Records:
──────

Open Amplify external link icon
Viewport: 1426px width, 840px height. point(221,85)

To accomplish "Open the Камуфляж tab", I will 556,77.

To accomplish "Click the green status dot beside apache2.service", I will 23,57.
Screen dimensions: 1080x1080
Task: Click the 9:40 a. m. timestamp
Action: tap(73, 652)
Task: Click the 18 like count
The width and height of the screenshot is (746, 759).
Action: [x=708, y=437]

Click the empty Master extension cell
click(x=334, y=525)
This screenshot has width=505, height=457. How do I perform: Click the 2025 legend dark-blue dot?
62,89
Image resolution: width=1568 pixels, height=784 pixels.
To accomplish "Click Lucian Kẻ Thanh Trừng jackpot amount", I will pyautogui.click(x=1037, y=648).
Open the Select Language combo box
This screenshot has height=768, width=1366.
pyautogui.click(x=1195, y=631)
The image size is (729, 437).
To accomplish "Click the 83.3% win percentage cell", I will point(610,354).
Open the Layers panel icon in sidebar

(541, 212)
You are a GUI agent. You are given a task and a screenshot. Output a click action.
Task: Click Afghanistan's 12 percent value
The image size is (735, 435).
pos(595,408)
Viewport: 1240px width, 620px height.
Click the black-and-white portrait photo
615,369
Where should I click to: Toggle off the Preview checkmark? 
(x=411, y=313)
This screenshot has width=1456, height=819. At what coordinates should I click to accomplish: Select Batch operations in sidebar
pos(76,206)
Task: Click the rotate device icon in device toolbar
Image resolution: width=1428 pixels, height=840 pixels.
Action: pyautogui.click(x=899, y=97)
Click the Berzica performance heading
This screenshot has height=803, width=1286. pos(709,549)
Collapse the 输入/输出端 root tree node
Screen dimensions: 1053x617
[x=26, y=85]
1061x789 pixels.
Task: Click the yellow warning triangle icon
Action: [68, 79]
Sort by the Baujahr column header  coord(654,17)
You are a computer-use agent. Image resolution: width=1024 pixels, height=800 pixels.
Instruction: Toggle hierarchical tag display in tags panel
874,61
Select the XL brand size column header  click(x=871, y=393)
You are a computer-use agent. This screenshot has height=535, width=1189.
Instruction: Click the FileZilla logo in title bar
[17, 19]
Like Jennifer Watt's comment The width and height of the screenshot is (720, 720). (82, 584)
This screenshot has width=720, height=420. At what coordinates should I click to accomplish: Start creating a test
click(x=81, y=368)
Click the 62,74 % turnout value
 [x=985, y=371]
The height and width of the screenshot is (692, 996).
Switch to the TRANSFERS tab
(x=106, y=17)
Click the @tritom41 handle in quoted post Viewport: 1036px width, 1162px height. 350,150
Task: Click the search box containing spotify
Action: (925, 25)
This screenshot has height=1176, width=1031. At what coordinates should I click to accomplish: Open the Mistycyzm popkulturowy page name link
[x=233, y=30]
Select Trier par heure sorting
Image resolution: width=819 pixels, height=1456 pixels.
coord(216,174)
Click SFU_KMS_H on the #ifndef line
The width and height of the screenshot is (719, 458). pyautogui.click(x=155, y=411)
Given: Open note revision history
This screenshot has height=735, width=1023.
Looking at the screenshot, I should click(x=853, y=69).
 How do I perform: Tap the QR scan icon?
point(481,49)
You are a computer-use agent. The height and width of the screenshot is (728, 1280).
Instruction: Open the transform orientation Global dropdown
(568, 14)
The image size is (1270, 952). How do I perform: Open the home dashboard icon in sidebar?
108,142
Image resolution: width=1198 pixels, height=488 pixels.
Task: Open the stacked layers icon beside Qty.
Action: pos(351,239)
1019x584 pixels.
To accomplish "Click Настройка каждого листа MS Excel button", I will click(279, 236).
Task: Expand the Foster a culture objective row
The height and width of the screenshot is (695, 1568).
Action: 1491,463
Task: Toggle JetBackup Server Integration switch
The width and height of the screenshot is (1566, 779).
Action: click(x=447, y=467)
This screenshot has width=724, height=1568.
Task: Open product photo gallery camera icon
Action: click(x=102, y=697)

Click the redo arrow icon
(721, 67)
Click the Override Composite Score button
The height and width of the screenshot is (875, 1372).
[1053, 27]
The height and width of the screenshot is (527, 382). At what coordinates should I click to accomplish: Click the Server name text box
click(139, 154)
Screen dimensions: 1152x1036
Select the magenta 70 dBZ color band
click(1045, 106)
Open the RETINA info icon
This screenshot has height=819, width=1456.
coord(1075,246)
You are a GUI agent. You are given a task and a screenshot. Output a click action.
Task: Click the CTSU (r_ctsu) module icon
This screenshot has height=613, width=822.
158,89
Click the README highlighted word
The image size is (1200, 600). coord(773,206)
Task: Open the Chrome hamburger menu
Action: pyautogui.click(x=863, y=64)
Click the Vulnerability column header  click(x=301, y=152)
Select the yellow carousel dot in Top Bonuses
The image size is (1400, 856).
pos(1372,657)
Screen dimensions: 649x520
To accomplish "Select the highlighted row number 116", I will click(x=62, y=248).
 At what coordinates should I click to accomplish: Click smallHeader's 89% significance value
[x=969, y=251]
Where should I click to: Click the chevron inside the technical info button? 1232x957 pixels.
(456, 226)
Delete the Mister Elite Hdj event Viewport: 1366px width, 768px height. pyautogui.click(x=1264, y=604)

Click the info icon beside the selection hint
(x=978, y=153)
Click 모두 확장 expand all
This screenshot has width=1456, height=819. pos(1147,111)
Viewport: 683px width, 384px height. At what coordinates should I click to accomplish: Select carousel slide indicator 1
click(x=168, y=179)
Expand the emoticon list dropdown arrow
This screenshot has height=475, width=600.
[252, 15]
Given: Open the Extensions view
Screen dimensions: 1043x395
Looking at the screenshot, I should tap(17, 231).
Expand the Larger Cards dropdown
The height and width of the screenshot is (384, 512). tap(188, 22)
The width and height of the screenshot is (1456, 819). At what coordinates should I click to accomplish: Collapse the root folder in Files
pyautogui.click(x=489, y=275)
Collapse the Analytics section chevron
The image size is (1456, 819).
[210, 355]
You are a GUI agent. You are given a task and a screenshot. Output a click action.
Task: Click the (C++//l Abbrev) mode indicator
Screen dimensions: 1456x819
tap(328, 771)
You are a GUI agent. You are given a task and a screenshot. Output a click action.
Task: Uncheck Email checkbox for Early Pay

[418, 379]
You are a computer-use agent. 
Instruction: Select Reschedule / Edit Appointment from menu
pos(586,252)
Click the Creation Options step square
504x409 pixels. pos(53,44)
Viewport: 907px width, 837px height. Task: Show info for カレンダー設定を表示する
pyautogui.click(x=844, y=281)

──────

Set exercise :: Copy the items above line for line, without changing anything.

Full solution ::
Open Amplify external link icon
Viewport: 1426px width, 840px height. point(221,85)

To accomplish "Open the Камуфляж tab", I will 556,77.

To accomplish "Click the green status dot beside apache2.service", I will 23,57.
Screen dimensions: 1080x1080
Task: Click the 9:40 a. m. timestamp
Action: tap(73, 652)
Task: Click the 18 like count
The width and height of the screenshot is (746, 759).
Action: [x=708, y=437]

Click the empty Master extension cell
click(x=334, y=525)
This screenshot has width=505, height=457. How do I perform: Click the 2025 legend dark-blue dot?
62,89
Image resolution: width=1568 pixels, height=784 pixels.
To accomplish "Click Lucian Kẻ Thanh Trừng jackpot amount", I will pyautogui.click(x=1037, y=648).
Open the Select Language combo box
This screenshot has height=768, width=1366.
pyautogui.click(x=1195, y=631)
The image size is (729, 437).
To accomplish "Click the 83.3% win percentage cell", I will point(610,354).
Open the Layers panel icon in sidebar

(541, 212)
You are a GUI agent. You are given a task and a screenshot. Output a click action.
Task: Click Afghanistan's 12 percent value
The image size is (735, 435).
pos(595,408)
Viewport: 1240px width, 620px height.
Click the black-and-white portrait photo
615,369
Where should I click to: Toggle off the Preview checkmark? 
(x=411, y=313)
This screenshot has width=1456, height=819. At what coordinates should I click to accomplish: Select Batch operations in sidebar
pos(76,206)
Task: Click the rotate device icon in device toolbar
Image resolution: width=1428 pixels, height=840 pixels.
Action: pyautogui.click(x=899, y=97)
Click the Berzica performance heading
This screenshot has height=803, width=1286. pos(709,549)
Collapse the 输入/输出端 root tree node
Screen dimensions: 1053x617
[x=26, y=85]
1061x789 pixels.
Task: Click the yellow warning triangle icon
Action: [68, 79]
Sort by the Baujahr column header  coord(654,17)
You are a computer-use agent. Image resolution: width=1024 pixels, height=800 pixels.
Instruction: Toggle hierarchical tag display in tags panel
874,61
Select the XL brand size column header  click(x=871, y=393)
You are a computer-use agent. This screenshot has height=535, width=1189.
Instruction: Click the FileZilla logo in title bar
[17, 19]
Like Jennifer Watt's comment The width and height of the screenshot is (720, 720). (82, 584)
This screenshot has width=720, height=420. At what coordinates should I click to accomplish: Start creating a test
click(x=81, y=368)
Click the 62,74 % turnout value
 [x=985, y=371]
The height and width of the screenshot is (692, 996).
Switch to the TRANSFERS tab
(x=106, y=17)
Click the @tritom41 handle in quoted post Viewport: 1036px width, 1162px height. 350,150
Task: Click the search box containing spotify
Action: (925, 25)
This screenshot has height=1176, width=1031. At what coordinates should I click to accomplish: Open the Mistycyzm popkulturowy page name link
[x=233, y=30]
Select Trier par heure sorting
Image resolution: width=819 pixels, height=1456 pixels.
coord(216,174)
Click SFU_KMS_H on the #ifndef line
The width and height of the screenshot is (719, 458). pyautogui.click(x=155, y=411)
Given: Open note revision history
This screenshot has height=735, width=1023.
Looking at the screenshot, I should click(x=853, y=69).
 How do I perform: Tap the QR scan icon?
point(481,49)
You are a computer-use agent. The height and width of the screenshot is (728, 1280).
Instruction: Open the transform orientation Global dropdown
(568, 14)
The image size is (1270, 952). How do I perform: Open the home dashboard icon in sidebar?
108,142
Image resolution: width=1198 pixels, height=488 pixels.
Task: Open the stacked layers icon beside Qty.
Action: pos(351,239)
1019x584 pixels.
To accomplish "Click Настройка каждого листа MS Excel button", I will click(279, 236).
Task: Expand the Foster a culture objective row
The height and width of the screenshot is (695, 1568).
Action: 1491,463
Task: Toggle JetBackup Server Integration switch
The width and height of the screenshot is (1566, 779).
Action: click(x=447, y=467)
This screenshot has width=724, height=1568.
Task: Open product photo gallery camera icon
Action: click(x=102, y=697)

Click the redo arrow icon
(721, 67)
Click the Override Composite Score button
The height and width of the screenshot is (875, 1372).
[1053, 27]
The height and width of the screenshot is (527, 382). At what coordinates should I click to accomplish: Click the Server name text box
click(139, 154)
Screen dimensions: 1152x1036
Select the magenta 70 dBZ color band
click(1045, 106)
Open the RETINA info icon
This screenshot has height=819, width=1456.
coord(1075,246)
You are a GUI agent. You are given a task and a screenshot. Output a click action.
Task: Click the CTSU (r_ctsu) module icon
This screenshot has height=613, width=822.
158,89
Click the README highlighted word
The image size is (1200, 600). coord(773,206)
Task: Open the Chrome hamburger menu
Action: pyautogui.click(x=863, y=64)
Click the Vulnerability column header  click(x=301, y=152)
Select the yellow carousel dot in Top Bonuses
The image size is (1400, 856).
pos(1372,657)
Screen dimensions: 649x520
To accomplish "Select the highlighted row number 116", I will click(x=62, y=248).
 At what coordinates should I click to accomplish: Click smallHeader's 89% significance value
[x=969, y=251]
Where should I click to: Click the chevron inside the technical info button? 1232x957 pixels.
(456, 226)
Delete the Mister Elite Hdj event Viewport: 1366px width, 768px height. pyautogui.click(x=1264, y=604)

Click the info icon beside the selection hint
(x=978, y=153)
Click 모두 확장 expand all
This screenshot has width=1456, height=819. pos(1147,111)
Viewport: 683px width, 384px height. At what coordinates should I click to accomplish: Select carousel slide indicator 1
click(x=168, y=179)
Expand the emoticon list dropdown arrow
This screenshot has height=475, width=600.
[252, 15]
Given: Open the Extensions view
Screen dimensions: 1043x395
Looking at the screenshot, I should tap(17, 231).
Expand the Larger Cards dropdown
The height and width of the screenshot is (384, 512). tap(188, 22)
The width and height of the screenshot is (1456, 819). At what coordinates should I click to accomplish: Collapse the root folder in Files
pyautogui.click(x=489, y=275)
Collapse the Analytics section chevron
The image size is (1456, 819).
[210, 355]
You are a GUI agent. You are given a task and a screenshot. Output a click action.
Task: Click the (C++//l Abbrev) mode indicator
Screen dimensions: 1456x819
tap(328, 771)
You are a GUI agent. You are given a task and a screenshot. Output a click action.
Task: Uncheck Email checkbox for Early Pay

[418, 379]
You are a computer-use agent. 
Instruction: Select Reschedule / Edit Appointment from menu
pos(586,252)
Click the Creation Options step square
504x409 pixels. pos(53,44)
Viewport: 907px width, 837px height. Task: Show info for カレンダー設定を表示する
pyautogui.click(x=844, y=281)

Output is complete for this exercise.